Erdős–Hajnal and VC-dimension

When: Tue, April 2, 2024 - 3:30pm
Where: Kirwan Hall 1311
Speaker: Tung Nguyen (Tung Nguyen) -
Abstract: A hereditary class $\mathcal C$ of graphs is said to have the Erdős–Hajnal property if every $n$-vertex graph in $\mathcal C$ has a clique or stable set of size at least $n^c$. We discuss a proof of a conjecture of Chernikov–Starchenko–Thomas and Fox–Pach–Suk that for every $d\ge1$, the class of graphs of VC-dimension at most $d$ has the Erdős–Hajnal property. Joint work with Alex Scott and Paul Seymour.

Trees, countable Borel equivalence relations and median graphs

When: Tue, April 9, 2024 - 3:30pm
Where: Kirwan Hall 1311
Speaker: Ran Tao (Carnegie Mellon University) -
Abstract: We will explore an application of median graphs and dual objects to the problem of treeability of quasi-treeable countable Borel equivalence relations in descriptive set theory. Median graphs and their duals are well-studied objects, in particular in geometric group theory. This is joint work with Ruiyuan Chen, Antoine Poulin and Anush Tserunyan.

Asymptotics of the Spencer-Shelah Random Graph Sequence

When: Tue, April 16, 2024 - 3:30pm
Where: Kirwan Hall 1311
Speaker: Alex Van Abel (Wesleyan University) -
Abstract: In combinatorics, the Spencer-Shelah random graph sequence is a variation on the independent-edge random graph model. We fix an irrational number $a \in (0,1)$, and we probabilistically generate the n-th Spencer-Shelah graph (with parameter $a$) by taking $n$ vertices, and for every pair of distinct vertices, deciding whether they are connected with a biased coin flip, with success probability $n^{-a}$. On the other hand, in model theory, an $R$-mac is a class of finite structures, where the cardinalities of definable subsets are particularly well-behaved. In this talk, we will introduce the notion of "probabalistic $R$-mac" and sketch the proof that the Spencer Shelah random graph sequence is an example of one.

Combinatorics of banned sequences

When: Tue, April 23, 2024 - 3:30pm
Where: Kirwan Hall 1311
Speaker: Alexei Kolesnikov (Towson University) -
Abstract: It is well known that for a formula $\varphi$ one of the following is true: either there are arbitrarily large finite sets $A$ such that the number of consistent $\varphi$-types over $A$ is $2^{|A|}$ or the number of consistent $\varphi$-types over any finite set $A$ is bounded by a polynomial in the size of $A$. Bhaskar showed that a similar dichotomy is true when we count the number of consistent types over trees of parameters: the number of consistent $\varphi$-types is either exponential or bounded by a polynomial in the depth of the tree. Chase and Freitag found a unified way to explain the upper bounds on the number of consistent types in both cases by counting what they called banned sequences. In this talk, I will present a simplified argument for counting banned sequences and will discuss possible extensions. This is joint work with Vince Guingona.

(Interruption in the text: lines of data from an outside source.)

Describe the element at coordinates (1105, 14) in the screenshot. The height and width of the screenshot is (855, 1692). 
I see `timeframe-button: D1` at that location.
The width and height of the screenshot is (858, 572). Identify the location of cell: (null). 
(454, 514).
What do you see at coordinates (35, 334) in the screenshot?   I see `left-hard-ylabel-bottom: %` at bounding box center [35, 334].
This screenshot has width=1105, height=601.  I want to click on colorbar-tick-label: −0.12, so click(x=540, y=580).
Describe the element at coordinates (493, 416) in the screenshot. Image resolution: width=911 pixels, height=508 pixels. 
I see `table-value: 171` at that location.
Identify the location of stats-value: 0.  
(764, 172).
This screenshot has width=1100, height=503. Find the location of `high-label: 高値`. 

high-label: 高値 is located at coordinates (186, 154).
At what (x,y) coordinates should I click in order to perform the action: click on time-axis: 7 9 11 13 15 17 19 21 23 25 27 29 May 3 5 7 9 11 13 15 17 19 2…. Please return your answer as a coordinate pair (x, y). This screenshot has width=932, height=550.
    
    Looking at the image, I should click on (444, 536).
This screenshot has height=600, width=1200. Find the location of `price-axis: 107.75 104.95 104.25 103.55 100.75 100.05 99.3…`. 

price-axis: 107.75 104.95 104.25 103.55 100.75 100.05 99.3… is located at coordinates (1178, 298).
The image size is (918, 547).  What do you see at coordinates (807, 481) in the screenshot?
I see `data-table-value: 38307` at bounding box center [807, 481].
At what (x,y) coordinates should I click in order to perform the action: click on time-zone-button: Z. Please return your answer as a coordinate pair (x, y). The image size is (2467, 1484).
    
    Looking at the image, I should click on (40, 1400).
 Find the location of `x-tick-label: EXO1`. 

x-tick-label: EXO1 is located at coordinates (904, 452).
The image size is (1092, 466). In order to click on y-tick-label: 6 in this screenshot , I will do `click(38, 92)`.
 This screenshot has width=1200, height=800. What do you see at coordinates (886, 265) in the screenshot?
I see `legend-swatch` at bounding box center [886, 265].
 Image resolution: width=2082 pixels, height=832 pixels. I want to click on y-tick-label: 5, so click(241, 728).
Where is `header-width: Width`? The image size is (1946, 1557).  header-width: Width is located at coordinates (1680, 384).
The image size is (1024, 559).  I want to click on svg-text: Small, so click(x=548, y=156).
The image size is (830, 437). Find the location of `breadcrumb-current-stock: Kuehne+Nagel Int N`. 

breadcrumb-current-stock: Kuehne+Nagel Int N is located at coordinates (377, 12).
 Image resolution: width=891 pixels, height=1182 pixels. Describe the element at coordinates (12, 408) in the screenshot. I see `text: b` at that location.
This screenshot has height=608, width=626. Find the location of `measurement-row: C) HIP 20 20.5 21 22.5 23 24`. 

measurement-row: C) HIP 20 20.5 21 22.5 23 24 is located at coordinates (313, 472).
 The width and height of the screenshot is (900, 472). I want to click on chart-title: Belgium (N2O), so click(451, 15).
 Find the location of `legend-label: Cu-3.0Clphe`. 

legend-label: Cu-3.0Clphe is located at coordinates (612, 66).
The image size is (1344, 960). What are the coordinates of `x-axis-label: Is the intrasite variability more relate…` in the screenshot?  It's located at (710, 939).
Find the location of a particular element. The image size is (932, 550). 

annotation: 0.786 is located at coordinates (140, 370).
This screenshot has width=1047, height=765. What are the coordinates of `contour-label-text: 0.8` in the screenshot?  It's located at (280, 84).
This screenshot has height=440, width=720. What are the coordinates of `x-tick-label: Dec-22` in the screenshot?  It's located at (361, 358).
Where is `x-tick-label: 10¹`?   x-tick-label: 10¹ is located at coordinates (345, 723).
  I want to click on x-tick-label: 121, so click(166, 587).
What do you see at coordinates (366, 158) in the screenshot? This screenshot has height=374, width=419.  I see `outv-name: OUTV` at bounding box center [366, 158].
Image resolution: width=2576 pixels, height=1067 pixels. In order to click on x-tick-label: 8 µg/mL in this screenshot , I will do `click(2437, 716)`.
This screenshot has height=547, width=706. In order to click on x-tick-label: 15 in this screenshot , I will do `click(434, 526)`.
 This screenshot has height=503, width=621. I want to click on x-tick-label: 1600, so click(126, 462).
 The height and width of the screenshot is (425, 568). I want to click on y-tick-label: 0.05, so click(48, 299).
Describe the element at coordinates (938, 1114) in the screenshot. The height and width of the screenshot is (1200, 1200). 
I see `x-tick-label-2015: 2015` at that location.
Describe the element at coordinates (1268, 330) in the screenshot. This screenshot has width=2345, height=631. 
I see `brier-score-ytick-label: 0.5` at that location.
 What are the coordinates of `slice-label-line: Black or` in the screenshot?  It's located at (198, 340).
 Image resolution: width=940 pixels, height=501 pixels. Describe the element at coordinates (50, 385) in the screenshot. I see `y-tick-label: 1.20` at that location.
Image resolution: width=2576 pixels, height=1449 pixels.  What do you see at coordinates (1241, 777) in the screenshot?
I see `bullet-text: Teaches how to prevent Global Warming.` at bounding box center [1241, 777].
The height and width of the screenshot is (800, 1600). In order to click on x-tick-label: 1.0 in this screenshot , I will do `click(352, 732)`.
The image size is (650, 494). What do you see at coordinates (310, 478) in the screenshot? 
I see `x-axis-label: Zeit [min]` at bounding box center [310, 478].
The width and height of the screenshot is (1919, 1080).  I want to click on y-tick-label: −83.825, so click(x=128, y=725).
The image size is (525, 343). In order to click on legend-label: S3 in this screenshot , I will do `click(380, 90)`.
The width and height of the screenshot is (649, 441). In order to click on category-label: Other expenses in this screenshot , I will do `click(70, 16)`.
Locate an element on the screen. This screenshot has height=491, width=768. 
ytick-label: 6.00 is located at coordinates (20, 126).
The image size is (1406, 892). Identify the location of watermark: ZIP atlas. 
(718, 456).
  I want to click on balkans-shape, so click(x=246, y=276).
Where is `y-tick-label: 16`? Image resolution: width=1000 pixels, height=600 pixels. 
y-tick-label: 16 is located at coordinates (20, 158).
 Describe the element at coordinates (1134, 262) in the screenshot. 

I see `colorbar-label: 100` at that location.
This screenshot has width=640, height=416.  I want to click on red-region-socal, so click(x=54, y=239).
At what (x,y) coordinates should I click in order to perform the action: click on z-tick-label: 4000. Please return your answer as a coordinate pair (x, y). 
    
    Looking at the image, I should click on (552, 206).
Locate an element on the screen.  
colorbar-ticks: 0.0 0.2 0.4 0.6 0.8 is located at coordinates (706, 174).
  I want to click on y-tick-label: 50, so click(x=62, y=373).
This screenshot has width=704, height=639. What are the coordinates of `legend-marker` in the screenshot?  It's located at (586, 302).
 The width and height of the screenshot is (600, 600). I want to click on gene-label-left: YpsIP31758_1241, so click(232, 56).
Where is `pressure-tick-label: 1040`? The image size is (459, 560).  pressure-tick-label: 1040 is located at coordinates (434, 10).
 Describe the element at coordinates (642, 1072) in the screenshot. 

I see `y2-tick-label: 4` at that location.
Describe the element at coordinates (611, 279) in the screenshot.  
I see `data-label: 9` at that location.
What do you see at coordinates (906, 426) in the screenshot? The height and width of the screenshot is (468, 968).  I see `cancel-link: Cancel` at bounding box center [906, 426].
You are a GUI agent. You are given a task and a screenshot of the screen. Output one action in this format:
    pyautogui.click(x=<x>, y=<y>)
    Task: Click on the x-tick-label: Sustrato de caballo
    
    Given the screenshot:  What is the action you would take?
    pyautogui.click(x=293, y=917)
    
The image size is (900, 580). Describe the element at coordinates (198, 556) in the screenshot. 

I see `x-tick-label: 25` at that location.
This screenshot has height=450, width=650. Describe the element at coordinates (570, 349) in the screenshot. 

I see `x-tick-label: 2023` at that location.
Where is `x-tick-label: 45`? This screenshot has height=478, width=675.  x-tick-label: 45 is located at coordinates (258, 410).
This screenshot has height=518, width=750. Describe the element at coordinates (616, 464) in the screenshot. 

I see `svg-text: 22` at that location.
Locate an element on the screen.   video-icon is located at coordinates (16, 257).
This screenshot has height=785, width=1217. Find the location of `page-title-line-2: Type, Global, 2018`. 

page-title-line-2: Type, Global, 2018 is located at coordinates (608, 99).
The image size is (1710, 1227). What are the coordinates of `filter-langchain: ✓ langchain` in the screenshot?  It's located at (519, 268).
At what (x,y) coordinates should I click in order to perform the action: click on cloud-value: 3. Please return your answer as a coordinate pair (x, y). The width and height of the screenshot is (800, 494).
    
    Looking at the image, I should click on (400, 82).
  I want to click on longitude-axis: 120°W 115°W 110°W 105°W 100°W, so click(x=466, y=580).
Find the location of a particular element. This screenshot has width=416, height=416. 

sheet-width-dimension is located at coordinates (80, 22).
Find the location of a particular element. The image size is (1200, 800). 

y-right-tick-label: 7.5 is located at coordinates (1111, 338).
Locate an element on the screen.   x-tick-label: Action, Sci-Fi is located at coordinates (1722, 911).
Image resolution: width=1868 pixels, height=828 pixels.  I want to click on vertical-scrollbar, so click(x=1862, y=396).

Limits of sparse structures

When: Tue, April 30, 2024 - 3:30pm
Where: Kirwan Hall 1311
Speaker: Riley Thornton (Carnegie Mellon University) -
Abstract: Local-global limits let one transfer results from measurable combinatorics to asymptotic results about sequences of graphs. Folklore has it that local-global limits of graphs capture the same information as weak equivalence classes of pmp actions and (continuous) existential theories of probability algebras with automorphisms. I'll try to explain some of these connections and report on recent work generalizing local-global limits to hypergraphs and other structures.

Complexity of codes for Ramsey positive sets

When: Tue, May 7, 2024 - 3:30pm
Where: Kirwan Hall 1311
Speaker: Allison Wang (Carnegie Mellon University) -
Abstract: A subset $X$ of the Ellentuck space is called Ramsey null if given any non-empty basic open set $[s, A]$, there is $B \in [s, A]$ such that $[s, B]$ and $X$ are disjoint. A set is Ramsey positive if it is not Ramsey null. Sabok proved that in Ellentuck space, the set of codes for $G_\delta$ Ramsey positive sets is $\Sigma^1_2$-complete. We build on Sabok's result to show that the same holds in the Milliken space of strong subtrees of the complete binary tree. In fact, we will see that the result holds for any topological Ramsey space satisfying a certain condition, including many common Ramsey spaces.